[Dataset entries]
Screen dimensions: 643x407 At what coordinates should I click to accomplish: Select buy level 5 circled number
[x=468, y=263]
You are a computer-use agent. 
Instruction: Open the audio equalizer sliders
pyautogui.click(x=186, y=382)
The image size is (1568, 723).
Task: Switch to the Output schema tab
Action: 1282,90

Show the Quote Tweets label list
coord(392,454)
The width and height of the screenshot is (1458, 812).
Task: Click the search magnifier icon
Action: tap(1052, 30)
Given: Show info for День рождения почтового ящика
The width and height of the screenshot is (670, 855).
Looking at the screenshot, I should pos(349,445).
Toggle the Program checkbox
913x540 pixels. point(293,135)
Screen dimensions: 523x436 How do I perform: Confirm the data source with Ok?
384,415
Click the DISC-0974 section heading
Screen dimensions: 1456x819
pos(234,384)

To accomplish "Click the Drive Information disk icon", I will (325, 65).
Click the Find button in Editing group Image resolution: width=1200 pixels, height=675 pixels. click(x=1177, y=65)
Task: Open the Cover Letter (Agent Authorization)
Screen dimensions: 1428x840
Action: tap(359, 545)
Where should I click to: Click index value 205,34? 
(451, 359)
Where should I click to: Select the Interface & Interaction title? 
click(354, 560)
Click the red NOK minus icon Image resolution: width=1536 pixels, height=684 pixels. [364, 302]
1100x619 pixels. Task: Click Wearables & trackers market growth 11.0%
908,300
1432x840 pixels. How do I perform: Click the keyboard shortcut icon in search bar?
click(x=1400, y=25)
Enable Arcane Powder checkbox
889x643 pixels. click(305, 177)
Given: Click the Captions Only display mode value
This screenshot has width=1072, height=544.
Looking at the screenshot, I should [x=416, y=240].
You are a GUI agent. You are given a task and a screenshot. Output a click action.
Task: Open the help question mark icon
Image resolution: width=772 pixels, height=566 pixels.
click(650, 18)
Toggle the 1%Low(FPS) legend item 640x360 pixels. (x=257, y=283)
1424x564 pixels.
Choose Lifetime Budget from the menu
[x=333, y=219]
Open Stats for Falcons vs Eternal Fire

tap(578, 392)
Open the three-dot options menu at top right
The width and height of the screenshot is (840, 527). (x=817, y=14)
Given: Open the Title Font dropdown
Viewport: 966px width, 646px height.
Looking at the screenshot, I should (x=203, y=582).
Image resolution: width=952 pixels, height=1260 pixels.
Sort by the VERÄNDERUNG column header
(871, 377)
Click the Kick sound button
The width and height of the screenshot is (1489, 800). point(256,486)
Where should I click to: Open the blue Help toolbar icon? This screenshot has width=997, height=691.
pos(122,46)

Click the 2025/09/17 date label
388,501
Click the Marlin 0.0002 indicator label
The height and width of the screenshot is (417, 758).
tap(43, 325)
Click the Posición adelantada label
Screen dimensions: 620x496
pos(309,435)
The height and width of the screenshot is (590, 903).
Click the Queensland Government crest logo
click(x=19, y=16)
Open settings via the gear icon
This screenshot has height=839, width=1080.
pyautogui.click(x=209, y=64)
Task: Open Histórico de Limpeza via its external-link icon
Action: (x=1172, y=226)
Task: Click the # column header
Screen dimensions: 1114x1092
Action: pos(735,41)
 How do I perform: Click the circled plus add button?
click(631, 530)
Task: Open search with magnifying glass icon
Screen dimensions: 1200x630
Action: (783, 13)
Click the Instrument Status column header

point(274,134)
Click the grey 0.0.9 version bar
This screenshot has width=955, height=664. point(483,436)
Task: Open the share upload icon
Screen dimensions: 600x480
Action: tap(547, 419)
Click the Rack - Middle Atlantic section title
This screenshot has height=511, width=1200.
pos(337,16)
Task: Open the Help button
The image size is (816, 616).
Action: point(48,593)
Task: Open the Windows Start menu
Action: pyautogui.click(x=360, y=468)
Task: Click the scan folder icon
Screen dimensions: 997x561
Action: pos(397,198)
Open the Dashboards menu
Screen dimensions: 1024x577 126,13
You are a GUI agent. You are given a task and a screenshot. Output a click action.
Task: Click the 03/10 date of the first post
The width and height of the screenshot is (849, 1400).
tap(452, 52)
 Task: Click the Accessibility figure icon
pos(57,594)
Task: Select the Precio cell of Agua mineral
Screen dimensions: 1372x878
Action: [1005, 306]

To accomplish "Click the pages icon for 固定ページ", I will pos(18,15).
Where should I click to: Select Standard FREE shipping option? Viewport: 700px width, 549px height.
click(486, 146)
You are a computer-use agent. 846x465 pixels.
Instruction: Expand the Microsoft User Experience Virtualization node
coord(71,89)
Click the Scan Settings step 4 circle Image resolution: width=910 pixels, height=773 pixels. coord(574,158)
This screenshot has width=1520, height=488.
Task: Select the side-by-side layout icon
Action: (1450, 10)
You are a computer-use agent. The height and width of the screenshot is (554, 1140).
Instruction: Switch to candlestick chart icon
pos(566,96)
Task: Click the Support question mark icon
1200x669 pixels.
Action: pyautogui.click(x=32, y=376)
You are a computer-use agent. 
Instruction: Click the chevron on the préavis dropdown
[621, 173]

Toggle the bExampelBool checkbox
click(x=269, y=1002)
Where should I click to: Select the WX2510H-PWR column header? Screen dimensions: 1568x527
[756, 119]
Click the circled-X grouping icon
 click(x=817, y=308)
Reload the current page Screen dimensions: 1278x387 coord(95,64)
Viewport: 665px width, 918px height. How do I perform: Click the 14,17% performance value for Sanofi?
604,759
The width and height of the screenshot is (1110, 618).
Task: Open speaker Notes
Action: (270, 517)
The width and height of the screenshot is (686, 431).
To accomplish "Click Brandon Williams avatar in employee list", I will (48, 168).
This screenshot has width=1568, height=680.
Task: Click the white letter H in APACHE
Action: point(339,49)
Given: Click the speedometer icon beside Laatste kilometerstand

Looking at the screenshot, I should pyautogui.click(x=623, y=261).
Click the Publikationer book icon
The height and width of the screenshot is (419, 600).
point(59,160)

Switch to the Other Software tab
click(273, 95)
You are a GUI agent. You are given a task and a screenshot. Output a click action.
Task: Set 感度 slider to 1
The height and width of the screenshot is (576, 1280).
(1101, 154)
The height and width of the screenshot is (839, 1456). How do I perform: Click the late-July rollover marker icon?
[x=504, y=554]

INSTRUCTIONS TO FOLLOW - Your task is to reproduce each entry exactly.

ANSWER TO THE PROBLEM -
Screen dimensions: 643x407 At what coordinates should I click to accomplish: Select buy level 5 circled number
[x=468, y=263]
You are a computer-use agent. 
Instruction: Open the audio equalizer sliders
pyautogui.click(x=186, y=382)
The image size is (1568, 723).
Task: Switch to the Output schema tab
Action: 1282,90

Show the Quote Tweets label list
coord(392,454)
The width and height of the screenshot is (1458, 812).
Task: Click the search magnifier icon
Action: tap(1052, 30)
Given: Show info for День рождения почтового ящика
The width and height of the screenshot is (670, 855).
Looking at the screenshot, I should pos(349,445).
Toggle the Program checkbox
913x540 pixels. point(293,135)
Screen dimensions: 523x436 How do I perform: Confirm the data source with Ok?
384,415
Click the DISC-0974 section heading
Screen dimensions: 1456x819
pos(234,384)

To accomplish "Click the Drive Information disk icon", I will (325, 65).
Click the Find button in Editing group Image resolution: width=1200 pixels, height=675 pixels. click(x=1177, y=65)
Task: Open the Cover Letter (Agent Authorization)
Screen dimensions: 1428x840
Action: tap(359, 545)
Where should I click to: Click index value 205,34? 
(451, 359)
Where should I click to: Select the Interface & Interaction title? 
click(354, 560)
Click the red NOK minus icon Image resolution: width=1536 pixels, height=684 pixels. [364, 302]
1100x619 pixels. Task: Click Wearables & trackers market growth 11.0%
908,300
1432x840 pixels. How do I perform: Click the keyboard shortcut icon in search bar?
click(x=1400, y=25)
Enable Arcane Powder checkbox
889x643 pixels. click(305, 177)
Given: Click the Captions Only display mode value
This screenshot has width=1072, height=544.
Looking at the screenshot, I should [x=416, y=240].
You are a GUI agent. You are given a task and a screenshot. Output a click action.
Task: Open the help question mark icon
Image resolution: width=772 pixels, height=566 pixels.
click(650, 18)
Toggle the 1%Low(FPS) legend item 640x360 pixels. (x=257, y=283)
1424x564 pixels.
Choose Lifetime Budget from the menu
[x=333, y=219]
Open Stats for Falcons vs Eternal Fire

tap(578, 392)
Open the three-dot options menu at top right
The width and height of the screenshot is (840, 527). (x=817, y=14)
Given: Open the Title Font dropdown
Viewport: 966px width, 646px height.
Looking at the screenshot, I should (x=203, y=582).
Image resolution: width=952 pixels, height=1260 pixels.
Sort by the VERÄNDERUNG column header
(871, 377)
Click the Kick sound button
The width and height of the screenshot is (1489, 800). point(256,486)
Where should I click to: Open the blue Help toolbar icon? This screenshot has width=997, height=691.
pos(122,46)

Click the 2025/09/17 date label
388,501
Click the Marlin 0.0002 indicator label
The height and width of the screenshot is (417, 758).
tap(43, 325)
Click the Posición adelantada label
Screen dimensions: 620x496
pos(309,435)
The height and width of the screenshot is (590, 903).
Click the Queensland Government crest logo
click(x=19, y=16)
Open settings via the gear icon
This screenshot has height=839, width=1080.
pyautogui.click(x=209, y=64)
Task: Open Histórico de Limpeza via its external-link icon
Action: (x=1172, y=226)
Task: Click the # column header
Screen dimensions: 1114x1092
Action: pos(735,41)
 How do I perform: Click the circled plus add button?
click(631, 530)
Task: Open search with magnifying glass icon
Screen dimensions: 1200x630
Action: (783, 13)
Click the Instrument Status column header

point(274,134)
Click the grey 0.0.9 version bar
This screenshot has width=955, height=664. point(483,436)
Task: Open the share upload icon
Screen dimensions: 600x480
Action: tap(547, 419)
Click the Rack - Middle Atlantic section title
This screenshot has height=511, width=1200.
pos(337,16)
Task: Open the Help button
The image size is (816, 616).
Action: point(48,593)
Task: Open the Windows Start menu
Action: pyautogui.click(x=360, y=468)
Task: Click the scan folder icon
Screen dimensions: 997x561
Action: pos(397,198)
Open the Dashboards menu
Screen dimensions: 1024x577 126,13
You are a GUI agent. You are given a task and a screenshot. Output a click action.
Task: Click the 03/10 date of the first post
The width and height of the screenshot is (849, 1400).
tap(452, 52)
 Task: Click the Accessibility figure icon
pos(57,594)
Task: Select the Precio cell of Agua mineral
Screen dimensions: 1372x878
Action: [1005, 306]

To accomplish "Click the pages icon for 固定ページ", I will pos(18,15).
Where should I click to: Select Standard FREE shipping option? Viewport: 700px width, 549px height.
click(486, 146)
You are a computer-use agent. 846x465 pixels.
Instruction: Expand the Microsoft User Experience Virtualization node
coord(71,89)
Click the Scan Settings step 4 circle Image resolution: width=910 pixels, height=773 pixels. coord(574,158)
This screenshot has width=1520, height=488.
Task: Select the side-by-side layout icon
Action: (1450, 10)
You are a computer-use agent. The height and width of the screenshot is (554, 1140).
Instruction: Switch to candlestick chart icon
pos(566,96)
Task: Click the Support question mark icon
1200x669 pixels.
Action: pyautogui.click(x=32, y=376)
You are a computer-use agent. 
Instruction: Click the chevron on the préavis dropdown
[621, 173]

Toggle the bExampelBool checkbox
click(x=269, y=1002)
Where should I click to: Select the WX2510H-PWR column header? Screen dimensions: 1568x527
[756, 119]
Click the circled-X grouping icon
 click(x=817, y=308)
Reload the current page Screen dimensions: 1278x387 coord(95,64)
Viewport: 665px width, 918px height. How do I perform: Click the 14,17% performance value for Sanofi?
604,759
The width and height of the screenshot is (1110, 618).
Task: Open speaker Notes
Action: (270, 517)
The width and height of the screenshot is (686, 431).
To accomplish "Click Brandon Williams avatar in employee list", I will (48, 168).
This screenshot has width=1568, height=680.
Task: Click the white letter H in APACHE
Action: point(339,49)
Given: Click the speedometer icon beside Laatste kilometerstand

Looking at the screenshot, I should pyautogui.click(x=623, y=261).
Click the Publikationer book icon
The height and width of the screenshot is (419, 600).
point(59,160)

Switch to the Other Software tab
click(273, 95)
You are a GUI agent. You are given a task and a screenshot. Output a click action.
Task: Set 感度 slider to 1
The height and width of the screenshot is (576, 1280).
(1101, 154)
The height and width of the screenshot is (839, 1456). How do I perform: Click the late-July rollover marker icon?
[x=504, y=554]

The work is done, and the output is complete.